One aspect that has recently met with broad agreement is the presentation of the ADA data to the agencies. A harmonized approach has been proposed and published in the AAPS Journal Myler et al. AAPS J 24, 4 (2022). https://doi.org/10.1208/s12248-021-00649-y.
In addition to the ADA testing above, when ADA are present in pivotal clinical studies, an assessment of the functionality of the ADA is required. In other words, do the assays have a neutralising effect on drug activity? This will typically involve a cell-based assay that can demonstrate that the ADA found can inhibit the function of the drug. Examples include antibody dependent cytotoxicity assays (ADCC) or enzyme inhibition assays, depending on the mode of action of the drug.

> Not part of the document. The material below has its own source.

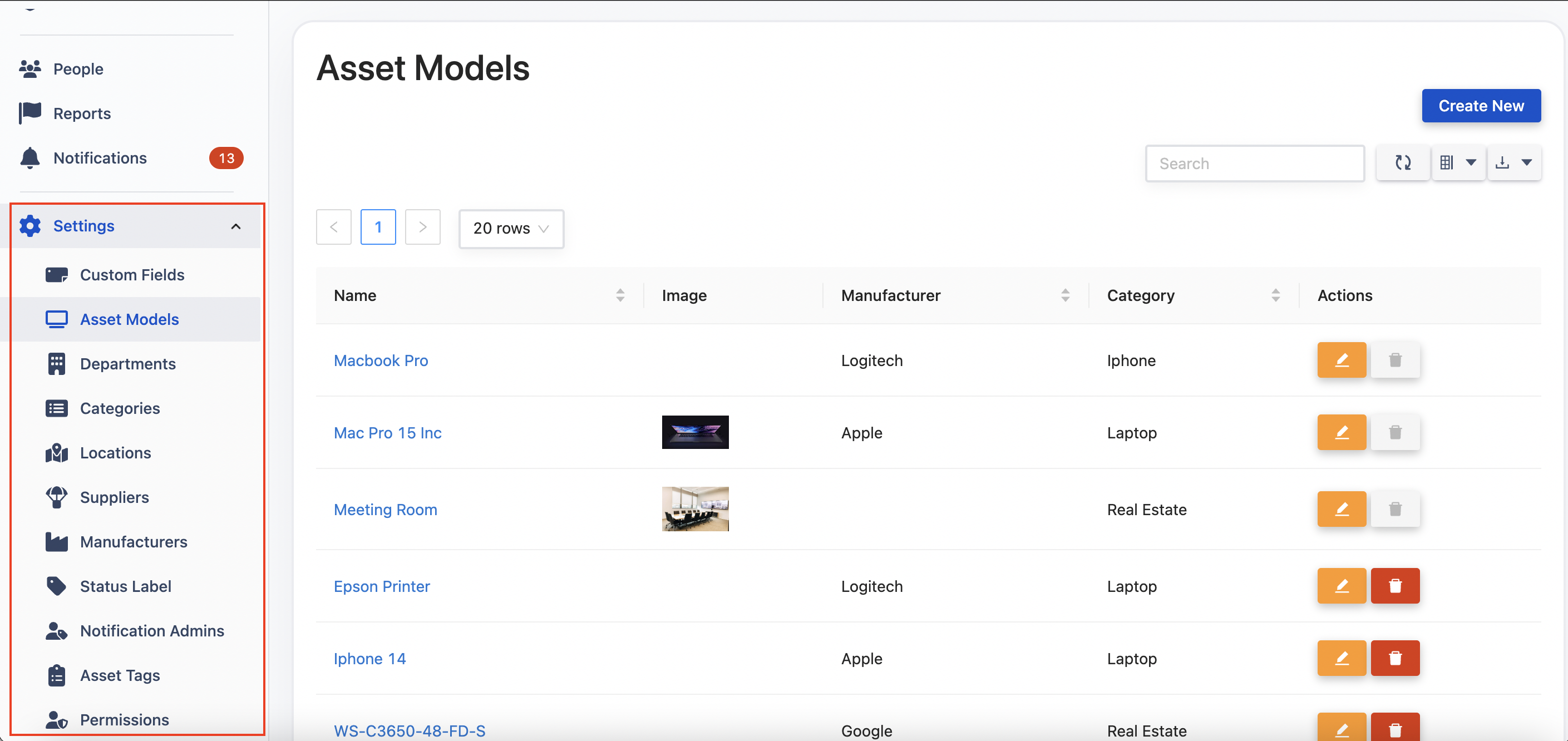
Task: Collapse the Settings menu section
Action: (235, 226)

Immunogenicity is clearly complex, and within drug development, when approaching the regulatory agencies, a broader package of work is included termed the ‘immunogenicity risk assessment’. This contains much more than the assay data and includes the wider clinical considerations on the disease type immunological susceptibility and may consider previously licensed therapeutics that are of similar structure and likely to possess a similar immunogenicity.
With the advent of bispecific, tri specific antibody drugs, oligonucleotides, AAV (Adeno associated virus) based delivery systems, the world of immunogenicity testing is expanding. In many cases, the risk of immunogenicity may be low based on molecular structure, e.g., in the case of many oligonucleotides. With AAV delivery systems, the potential immunogenic moieties include viral proteins, oligonucleotides and the expressed protein product, of which the latter is generally considered the most likely to be immunogenic.
Currently, many biologic drugs have undergone rigorous evaluation for immunogenicity in preclinical studies and within clinical testing. Advancements in understanding the nature of therapeutic proteins and other biopharmaceuticals and specific regions of the structure that are more likely to induce an immune response have been studied, such that more ‘immunogenic’ regions can be engineered out of therapeutics in discovery or early development phases.
Refinements and strategies for immunogenicity assessment are an ongoing process and will no doubt evolve over time, but even with the increase in knowledge gained over several years of biotherapeutic development, Immunogenicity testing is of paramount importance, and there can be no complacency.